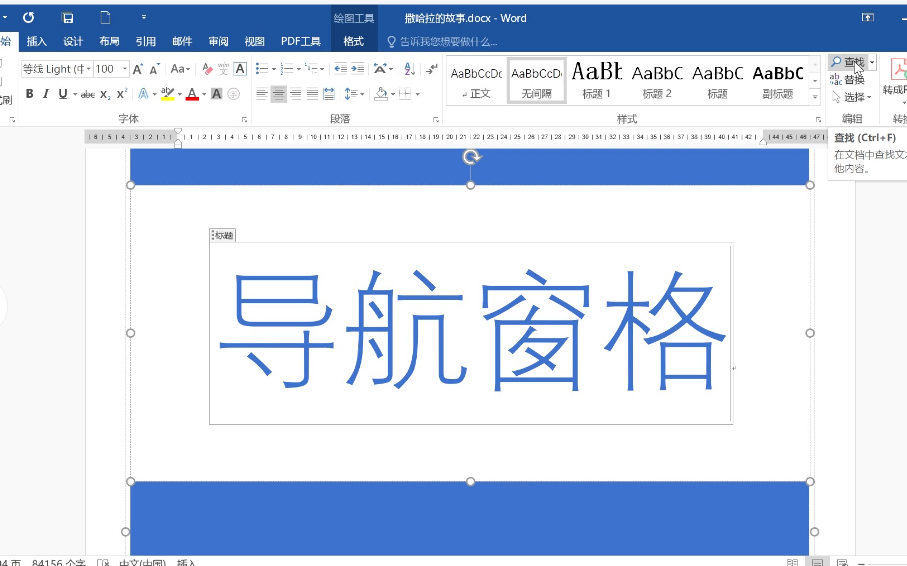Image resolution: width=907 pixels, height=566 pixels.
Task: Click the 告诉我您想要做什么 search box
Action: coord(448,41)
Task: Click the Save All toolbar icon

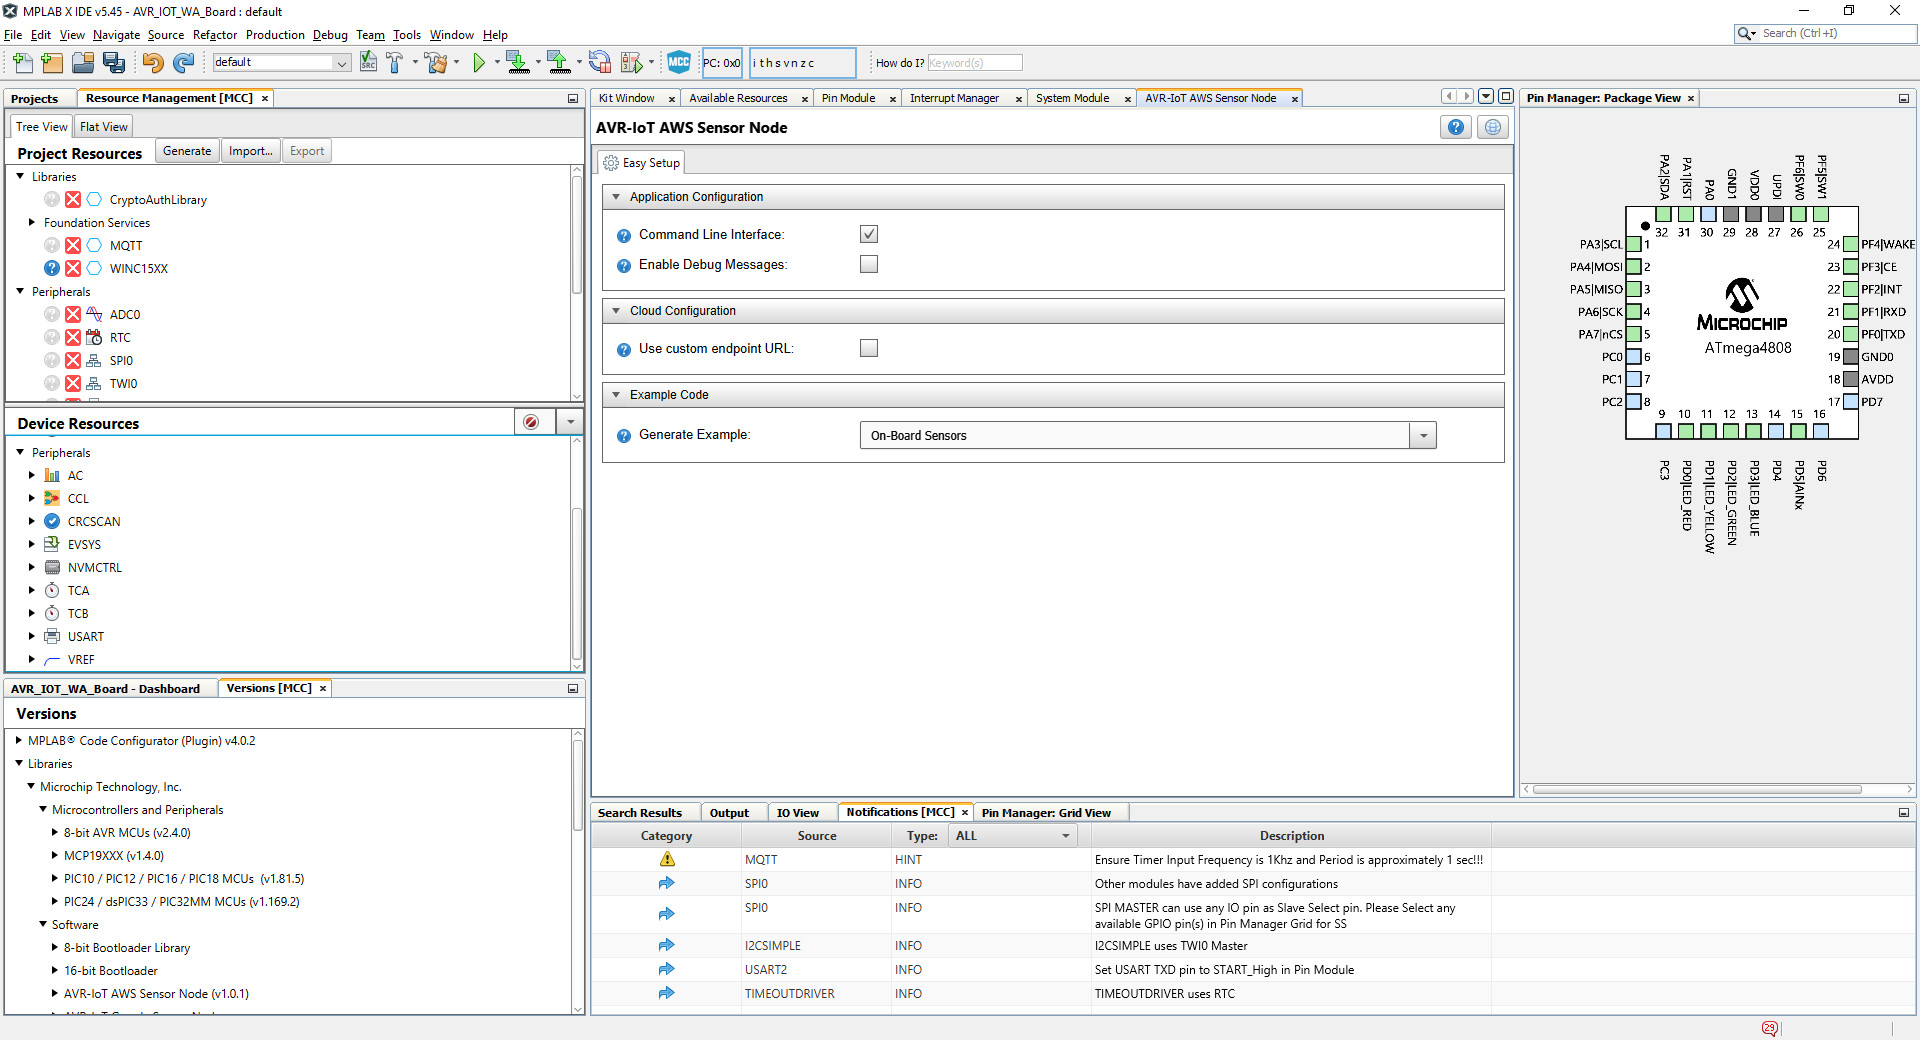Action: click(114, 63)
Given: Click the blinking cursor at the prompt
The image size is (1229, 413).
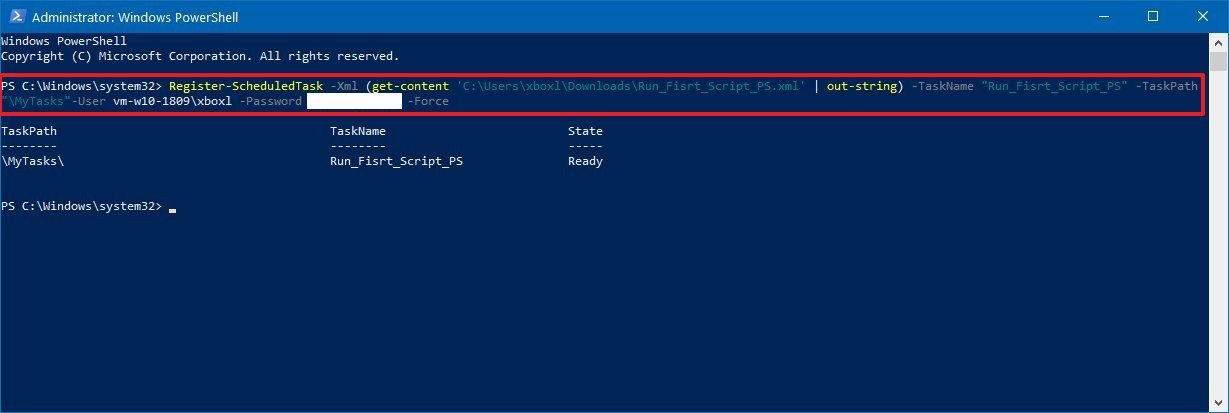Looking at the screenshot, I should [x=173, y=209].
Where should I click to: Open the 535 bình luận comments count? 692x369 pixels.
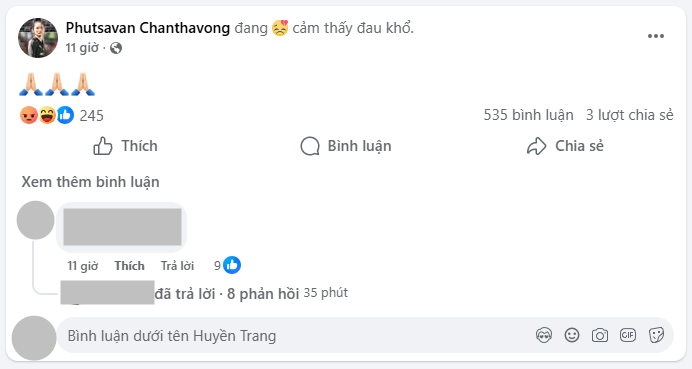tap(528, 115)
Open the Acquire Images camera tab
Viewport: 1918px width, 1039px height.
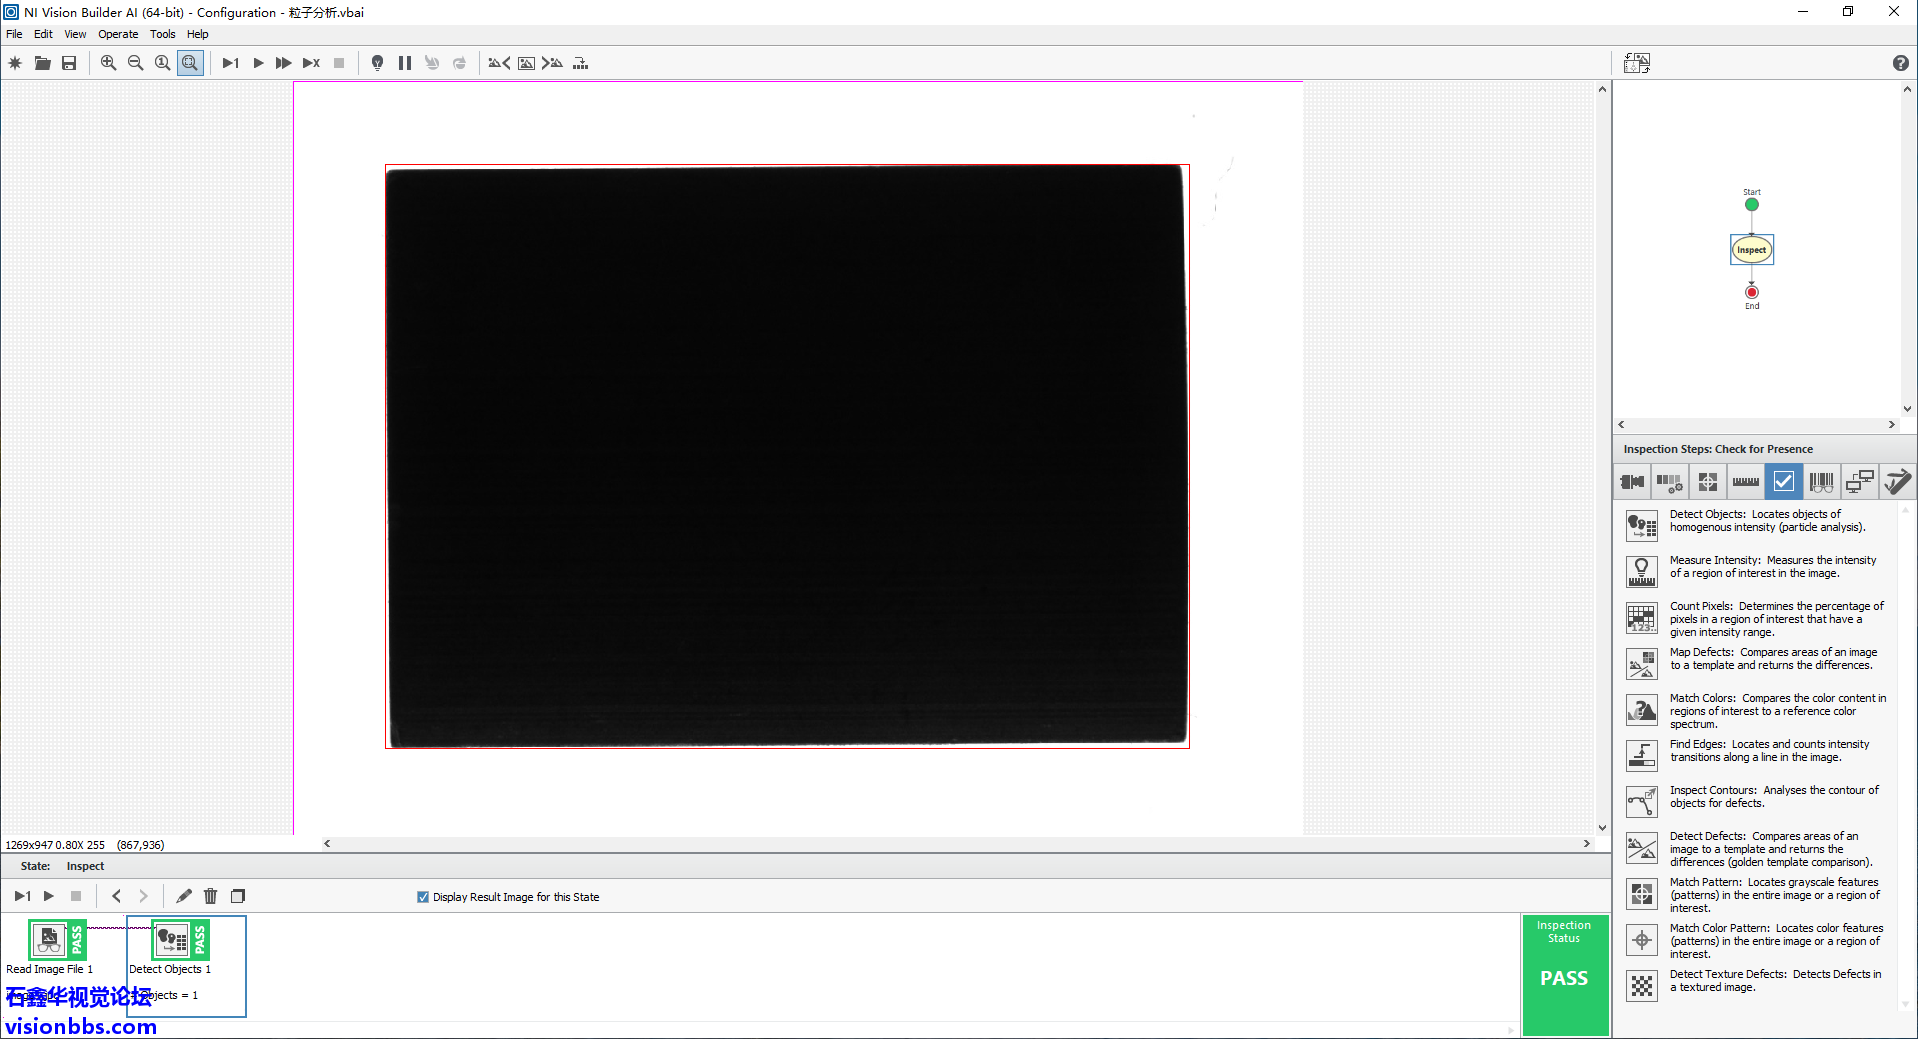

Exercise prompt:
Each line from the one that holds "Task: Click the Save All toolbar icon" through the end of the entries must be returned exactly, while any pictures stay out.

Answer section:
Task: Click the Save All toolbar icon

Action: click(114, 63)
Given: Click the blinking cursor at the prompt
The image size is (1229, 413).
Looking at the screenshot, I should [x=173, y=209].
Where should I click to: Open the 535 bình luận comments count? 692x369 pixels.
tap(528, 115)
Open the Acquire Images camera tab
Viewport: 1918px width, 1039px height.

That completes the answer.